Adaptive Minimal Routing in 2D Torus Networks

Updated 22 December 2025

The paper introduces an RL-based adaptive minimal routing strategy that exploits wrap-around connectivity to ensure minimal paths even under stochastic faults.
The paper details a decentralized Proximal Policy Optimization (PPO) implementation that significantly boosts throughput and Packet Delivery Ratio compared to classical odd-even approaches.
The paper demonstrates the practical significance of integrating RL agents in 2D torus NoCs, achieving up to 67% gain in fault resilience and improved fault adaptive scores.

Adaptive minimal routing in 2D torus networks is a network-on-chip (NoC) methodology that ensures packets traverse minimal-length paths, subject to the unique wrap-around connectivity of the torus topology.
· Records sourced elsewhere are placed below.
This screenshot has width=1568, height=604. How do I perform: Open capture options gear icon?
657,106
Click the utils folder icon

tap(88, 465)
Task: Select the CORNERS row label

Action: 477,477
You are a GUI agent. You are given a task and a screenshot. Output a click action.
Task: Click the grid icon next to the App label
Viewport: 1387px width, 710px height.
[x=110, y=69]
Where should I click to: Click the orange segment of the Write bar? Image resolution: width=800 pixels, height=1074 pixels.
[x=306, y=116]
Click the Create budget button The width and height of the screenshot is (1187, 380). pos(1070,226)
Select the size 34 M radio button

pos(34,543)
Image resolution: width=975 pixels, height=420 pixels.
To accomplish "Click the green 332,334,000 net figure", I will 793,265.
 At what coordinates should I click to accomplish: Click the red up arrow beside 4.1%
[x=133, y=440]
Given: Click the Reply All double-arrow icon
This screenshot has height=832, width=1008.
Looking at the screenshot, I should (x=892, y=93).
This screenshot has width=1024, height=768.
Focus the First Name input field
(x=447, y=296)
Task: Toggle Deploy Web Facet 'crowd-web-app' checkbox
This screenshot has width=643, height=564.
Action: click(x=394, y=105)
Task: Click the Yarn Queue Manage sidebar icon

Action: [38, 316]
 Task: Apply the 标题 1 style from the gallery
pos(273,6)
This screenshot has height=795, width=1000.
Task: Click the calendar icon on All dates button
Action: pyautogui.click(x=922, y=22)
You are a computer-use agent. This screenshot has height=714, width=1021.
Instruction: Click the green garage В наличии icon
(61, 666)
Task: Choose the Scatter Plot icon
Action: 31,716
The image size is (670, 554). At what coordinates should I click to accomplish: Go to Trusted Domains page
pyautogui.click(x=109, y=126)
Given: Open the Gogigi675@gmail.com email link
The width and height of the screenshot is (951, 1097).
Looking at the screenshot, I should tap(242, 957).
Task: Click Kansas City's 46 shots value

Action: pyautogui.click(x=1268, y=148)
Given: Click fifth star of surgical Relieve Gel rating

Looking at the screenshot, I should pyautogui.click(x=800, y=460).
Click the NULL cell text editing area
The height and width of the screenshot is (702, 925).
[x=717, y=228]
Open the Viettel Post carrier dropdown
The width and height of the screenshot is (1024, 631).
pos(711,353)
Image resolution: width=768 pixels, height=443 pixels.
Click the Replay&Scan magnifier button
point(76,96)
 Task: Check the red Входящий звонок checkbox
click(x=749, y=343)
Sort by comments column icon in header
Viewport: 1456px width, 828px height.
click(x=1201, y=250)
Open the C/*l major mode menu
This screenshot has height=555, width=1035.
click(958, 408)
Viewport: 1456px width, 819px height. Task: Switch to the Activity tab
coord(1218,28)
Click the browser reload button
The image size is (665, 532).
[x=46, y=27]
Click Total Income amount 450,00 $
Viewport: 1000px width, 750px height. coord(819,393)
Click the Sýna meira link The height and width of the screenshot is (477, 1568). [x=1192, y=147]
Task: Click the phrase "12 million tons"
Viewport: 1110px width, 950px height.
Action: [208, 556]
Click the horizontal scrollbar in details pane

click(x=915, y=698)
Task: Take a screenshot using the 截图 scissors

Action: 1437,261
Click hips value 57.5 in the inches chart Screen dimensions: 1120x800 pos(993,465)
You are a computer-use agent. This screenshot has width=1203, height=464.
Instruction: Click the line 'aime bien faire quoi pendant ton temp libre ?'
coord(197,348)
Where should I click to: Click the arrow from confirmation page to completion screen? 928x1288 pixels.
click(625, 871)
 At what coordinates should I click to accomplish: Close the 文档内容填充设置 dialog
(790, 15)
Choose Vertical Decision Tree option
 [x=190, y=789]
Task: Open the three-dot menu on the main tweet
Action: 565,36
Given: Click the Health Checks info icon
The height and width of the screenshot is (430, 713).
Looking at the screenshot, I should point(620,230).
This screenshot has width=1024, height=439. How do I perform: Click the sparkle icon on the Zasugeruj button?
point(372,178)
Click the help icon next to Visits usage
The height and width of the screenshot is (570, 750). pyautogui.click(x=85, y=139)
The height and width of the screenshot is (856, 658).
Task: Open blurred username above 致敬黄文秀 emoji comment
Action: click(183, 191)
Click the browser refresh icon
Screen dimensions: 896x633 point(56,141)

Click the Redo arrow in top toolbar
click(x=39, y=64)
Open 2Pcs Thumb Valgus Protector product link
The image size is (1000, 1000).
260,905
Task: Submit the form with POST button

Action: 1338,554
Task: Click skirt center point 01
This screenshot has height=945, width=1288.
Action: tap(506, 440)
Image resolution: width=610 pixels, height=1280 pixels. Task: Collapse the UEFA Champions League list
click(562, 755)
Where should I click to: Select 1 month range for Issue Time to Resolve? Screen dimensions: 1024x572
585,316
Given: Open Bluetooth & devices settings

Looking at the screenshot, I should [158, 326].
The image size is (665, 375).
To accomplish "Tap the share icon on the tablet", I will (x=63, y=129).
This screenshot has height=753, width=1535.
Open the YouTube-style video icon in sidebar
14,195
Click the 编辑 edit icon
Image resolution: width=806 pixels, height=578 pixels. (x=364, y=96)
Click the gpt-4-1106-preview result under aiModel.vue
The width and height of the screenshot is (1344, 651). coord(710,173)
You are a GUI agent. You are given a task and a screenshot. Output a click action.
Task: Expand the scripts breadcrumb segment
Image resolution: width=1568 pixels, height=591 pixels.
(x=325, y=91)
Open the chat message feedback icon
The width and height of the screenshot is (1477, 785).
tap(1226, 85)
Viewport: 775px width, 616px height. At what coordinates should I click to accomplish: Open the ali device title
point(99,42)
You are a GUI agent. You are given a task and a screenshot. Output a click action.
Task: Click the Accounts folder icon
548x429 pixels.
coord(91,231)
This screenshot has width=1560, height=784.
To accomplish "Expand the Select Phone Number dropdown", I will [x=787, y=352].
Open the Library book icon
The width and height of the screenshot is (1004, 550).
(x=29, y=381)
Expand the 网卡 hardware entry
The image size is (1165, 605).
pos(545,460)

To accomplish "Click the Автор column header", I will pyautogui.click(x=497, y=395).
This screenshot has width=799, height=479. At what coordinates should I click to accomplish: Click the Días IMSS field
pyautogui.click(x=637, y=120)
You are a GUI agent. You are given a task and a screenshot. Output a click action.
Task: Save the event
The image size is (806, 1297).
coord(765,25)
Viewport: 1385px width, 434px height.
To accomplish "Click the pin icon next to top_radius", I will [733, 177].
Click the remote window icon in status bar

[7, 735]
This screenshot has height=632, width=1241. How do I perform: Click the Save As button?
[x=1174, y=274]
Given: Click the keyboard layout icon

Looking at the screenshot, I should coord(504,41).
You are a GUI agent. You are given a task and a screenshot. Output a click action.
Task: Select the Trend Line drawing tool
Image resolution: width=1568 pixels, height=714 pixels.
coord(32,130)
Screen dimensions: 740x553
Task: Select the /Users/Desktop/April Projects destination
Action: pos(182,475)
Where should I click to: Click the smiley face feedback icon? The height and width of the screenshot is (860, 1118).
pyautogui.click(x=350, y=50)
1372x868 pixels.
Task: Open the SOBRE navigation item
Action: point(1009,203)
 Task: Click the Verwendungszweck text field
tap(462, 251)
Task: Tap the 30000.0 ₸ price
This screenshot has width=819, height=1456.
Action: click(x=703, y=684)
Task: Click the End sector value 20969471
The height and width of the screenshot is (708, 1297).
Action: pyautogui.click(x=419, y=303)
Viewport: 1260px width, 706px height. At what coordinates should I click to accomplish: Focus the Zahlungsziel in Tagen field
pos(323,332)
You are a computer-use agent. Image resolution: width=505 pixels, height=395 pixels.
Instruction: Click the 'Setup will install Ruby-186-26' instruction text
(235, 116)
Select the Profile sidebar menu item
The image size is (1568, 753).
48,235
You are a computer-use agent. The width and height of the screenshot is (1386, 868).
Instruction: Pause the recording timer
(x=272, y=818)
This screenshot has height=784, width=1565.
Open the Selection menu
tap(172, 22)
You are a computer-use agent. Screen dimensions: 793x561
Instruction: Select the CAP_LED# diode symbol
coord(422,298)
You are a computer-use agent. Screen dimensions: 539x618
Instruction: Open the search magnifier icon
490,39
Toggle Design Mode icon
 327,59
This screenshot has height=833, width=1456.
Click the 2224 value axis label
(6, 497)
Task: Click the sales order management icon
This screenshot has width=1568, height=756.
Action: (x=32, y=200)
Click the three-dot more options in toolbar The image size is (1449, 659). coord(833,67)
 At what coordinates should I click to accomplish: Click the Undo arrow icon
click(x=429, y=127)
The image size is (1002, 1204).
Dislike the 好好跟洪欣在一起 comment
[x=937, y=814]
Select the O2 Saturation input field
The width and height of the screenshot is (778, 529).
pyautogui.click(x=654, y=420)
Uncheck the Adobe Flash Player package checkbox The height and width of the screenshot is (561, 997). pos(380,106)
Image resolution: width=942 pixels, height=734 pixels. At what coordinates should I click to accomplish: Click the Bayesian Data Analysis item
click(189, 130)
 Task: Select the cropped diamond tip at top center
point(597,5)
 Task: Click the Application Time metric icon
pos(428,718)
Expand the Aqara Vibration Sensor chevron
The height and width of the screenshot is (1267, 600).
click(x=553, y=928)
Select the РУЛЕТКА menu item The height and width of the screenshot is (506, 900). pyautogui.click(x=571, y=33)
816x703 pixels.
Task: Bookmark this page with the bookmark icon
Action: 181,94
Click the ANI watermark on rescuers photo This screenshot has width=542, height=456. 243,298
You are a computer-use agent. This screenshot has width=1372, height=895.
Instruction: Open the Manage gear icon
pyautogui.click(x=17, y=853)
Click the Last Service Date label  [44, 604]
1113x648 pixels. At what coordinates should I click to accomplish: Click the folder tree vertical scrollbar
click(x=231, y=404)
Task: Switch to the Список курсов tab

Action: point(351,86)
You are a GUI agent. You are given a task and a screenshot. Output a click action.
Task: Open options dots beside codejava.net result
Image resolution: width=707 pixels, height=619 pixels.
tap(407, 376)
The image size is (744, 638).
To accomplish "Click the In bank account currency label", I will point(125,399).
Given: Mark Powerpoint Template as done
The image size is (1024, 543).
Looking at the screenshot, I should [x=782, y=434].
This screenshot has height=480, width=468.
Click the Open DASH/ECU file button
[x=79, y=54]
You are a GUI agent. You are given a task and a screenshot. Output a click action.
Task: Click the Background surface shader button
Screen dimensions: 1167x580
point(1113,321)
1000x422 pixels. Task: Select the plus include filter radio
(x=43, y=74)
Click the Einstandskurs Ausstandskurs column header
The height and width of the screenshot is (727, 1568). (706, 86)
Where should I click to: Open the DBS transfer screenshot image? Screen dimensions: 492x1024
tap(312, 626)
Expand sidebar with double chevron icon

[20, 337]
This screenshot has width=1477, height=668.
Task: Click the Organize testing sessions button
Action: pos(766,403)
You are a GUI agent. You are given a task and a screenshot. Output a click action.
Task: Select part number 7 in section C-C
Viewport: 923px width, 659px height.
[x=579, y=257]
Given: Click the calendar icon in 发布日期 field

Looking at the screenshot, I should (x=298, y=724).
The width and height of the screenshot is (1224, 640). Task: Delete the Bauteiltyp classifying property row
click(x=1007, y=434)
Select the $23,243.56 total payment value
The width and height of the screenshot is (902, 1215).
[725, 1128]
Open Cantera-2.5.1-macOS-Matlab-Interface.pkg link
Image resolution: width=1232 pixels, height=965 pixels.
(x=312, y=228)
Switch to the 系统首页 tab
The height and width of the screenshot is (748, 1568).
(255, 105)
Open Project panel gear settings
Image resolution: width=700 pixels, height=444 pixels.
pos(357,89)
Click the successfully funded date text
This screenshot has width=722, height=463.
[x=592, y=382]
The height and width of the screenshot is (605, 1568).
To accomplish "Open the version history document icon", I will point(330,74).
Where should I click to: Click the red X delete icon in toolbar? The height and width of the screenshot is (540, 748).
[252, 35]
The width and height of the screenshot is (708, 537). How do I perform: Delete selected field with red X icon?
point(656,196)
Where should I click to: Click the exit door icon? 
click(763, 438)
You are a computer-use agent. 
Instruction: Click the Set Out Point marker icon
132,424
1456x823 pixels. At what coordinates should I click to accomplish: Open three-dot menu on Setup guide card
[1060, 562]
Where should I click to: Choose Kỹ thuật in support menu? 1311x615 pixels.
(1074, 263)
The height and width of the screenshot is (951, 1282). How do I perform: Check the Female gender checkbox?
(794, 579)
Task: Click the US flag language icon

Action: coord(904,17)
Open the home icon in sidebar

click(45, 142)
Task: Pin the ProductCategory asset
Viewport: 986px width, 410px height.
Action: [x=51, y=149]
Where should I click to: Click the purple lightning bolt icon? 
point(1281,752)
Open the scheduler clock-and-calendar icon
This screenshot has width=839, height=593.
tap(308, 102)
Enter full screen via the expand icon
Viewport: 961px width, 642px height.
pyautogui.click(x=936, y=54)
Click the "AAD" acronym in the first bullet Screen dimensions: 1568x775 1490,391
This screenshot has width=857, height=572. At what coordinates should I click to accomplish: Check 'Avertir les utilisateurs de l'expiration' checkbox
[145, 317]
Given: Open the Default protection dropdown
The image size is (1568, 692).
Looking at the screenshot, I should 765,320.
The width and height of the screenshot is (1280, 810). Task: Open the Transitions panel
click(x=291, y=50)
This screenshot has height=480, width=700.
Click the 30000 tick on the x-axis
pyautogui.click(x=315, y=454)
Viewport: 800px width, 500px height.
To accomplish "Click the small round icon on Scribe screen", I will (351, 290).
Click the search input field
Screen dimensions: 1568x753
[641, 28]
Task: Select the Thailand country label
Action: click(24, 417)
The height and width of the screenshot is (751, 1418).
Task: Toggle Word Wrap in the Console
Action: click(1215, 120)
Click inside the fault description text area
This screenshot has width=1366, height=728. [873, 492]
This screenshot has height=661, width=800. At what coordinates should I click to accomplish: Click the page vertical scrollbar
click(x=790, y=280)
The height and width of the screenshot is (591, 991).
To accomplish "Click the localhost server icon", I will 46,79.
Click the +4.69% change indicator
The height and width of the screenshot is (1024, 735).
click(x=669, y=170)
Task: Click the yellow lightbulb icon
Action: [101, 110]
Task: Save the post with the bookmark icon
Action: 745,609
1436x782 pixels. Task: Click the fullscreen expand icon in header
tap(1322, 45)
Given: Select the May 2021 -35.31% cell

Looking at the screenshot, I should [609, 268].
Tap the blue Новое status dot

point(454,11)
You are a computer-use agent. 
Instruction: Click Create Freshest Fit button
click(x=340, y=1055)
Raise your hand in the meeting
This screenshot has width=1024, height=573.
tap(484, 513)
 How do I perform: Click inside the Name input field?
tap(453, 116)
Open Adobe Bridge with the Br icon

In the presence of node faults, adaptive minimal routing aims to maintain high throughput and reliability by dynamically exploiting available minimal paths. Recent research has contrasted a reinforcement learning (RL)-driven strategy with a classical adaptive baseline in this domain, demonstrating significant fault resilience and superior performance for the RL method in large-scale torus NoCs (Charrwi et al., 15 Dec 2025).

1. 2D Torus Network Model and Minimal Routing Constraints

The 2D torus NoC consists of an $M \times N$ grid graph $G=(V,E)$ , where $V=\{(x,y)\mid 0\leq x<M, 0\leq y<N\}$ and each node $(x,y)$ connects to its four undirected neighbors:

$(x\oplus1 \bmod M, y)$ , $(x\ominus1 \bmod M, y)$ in the X-dimension
$(x, y\oplus1 \bmod N)$ , $(x, y\ominus1 \bmod N)$ in the Y-dimension Wrap-around ( $\oplus, \ominus$ ) ensures all edge nodes are cyclically connected, minimizing network diameter and enhancing path diversity.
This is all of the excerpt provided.